For the past decade, the town's been gathering its pride and resources and establishing its identity. San Jose’s gallery district has attracted artists and collectors to the town, along with restaurants and hotels to match the arts crowd. You can visit the galleries during regular business hours, or the district hosts a gallery walk each Thursday (during season).
Patricia Mendoza, the president of the Gallery District of San Jose del Cabo district and gallery owner, is originally from La Paz and one of the few Baja Sur natives I met in three days in San Jose. She’s seen how the gallery district has enhanced the town, improving its entire infrastructure. Now there is a community of people who promote art and culture, and a draw other than the beach and resorts.
International artists and international tourism contribute to the town’s vibrant atmosphere. During my gallery visits I met Italian and Mexican artists, and art encompassing both Mexican folk traditions and international contemporary fine arts. The Movimiento Gallery in particular displayed a well-curated collection of abstracts and color-forward art, and caught my attention for including a print by the Ecuadorian master Oswaldo Guayasamín.
As San Jose del Cabo grows, so does the level of its cuisine. New to the scene is Acre, opened just this season by a couple transplants from Vancouver, Canada. It’s just outside of San Jose, on 25 acres in a quiet farming community called Las Animas. Soon the property will provide exclusive “birdhouse” accommodations and Acres’ own brand of glamping. For now, it’s a treat to see the care that goes into developing the produce that supplies the inventive kitchen. We were treated to a tasting menu (available on the menu for 1100 pesos, about $62) that showcases the array of flavors available right here, each dish a little piece of art. Under the palapa, Acres’ cocktail bar promises to be a top Mescal sampling lounge. A distillery is being built on site.
I could have easily made myself at home for weeks at Casa Natalia, owned by a French/Luxembourg couple who have become community leaders. Their restaurant and oyster bar are local gathering places. With its central location in town, it’s easy to access local stores and coffee shops, walk to the beach, or explore the nearby harbor and bird sanctuary. If you are clamoring to get into Cabo San Lucas parties, buses, shuttles, and taxis run along the 20-mile corridor.

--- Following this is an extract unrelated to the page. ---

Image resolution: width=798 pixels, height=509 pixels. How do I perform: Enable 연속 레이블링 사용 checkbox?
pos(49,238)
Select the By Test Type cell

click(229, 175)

Passing back through San Jose del Cabo a week later, I stayed one night at Hotel Marisol, another wonderful small hotel with equally involved owners, Marisol and her sister. They too have refurbished since the hurricane and are happily building new features and new clientele. Marisol is just two blocks from the beach, easy access without the sterile all-inclusive resort approach. There's no restaurant on site, but try Cynthia Fresh just up the street.
It becomes obvious in just a couple days that the town of San Jose del Cabo has its own vibe, and that business owners, expats, locals, and visitors bond together. I could see the comradery among locals, and benefited from their neighborly recommendations. I heard stories of people working together to hasten the recovery for the hurricane last year. As Casa Natalia dug out, for example, the first rooms available were given over to staff whose homes had been destroyed. Long-time clients donated money directly to the staff. It's that kind of place.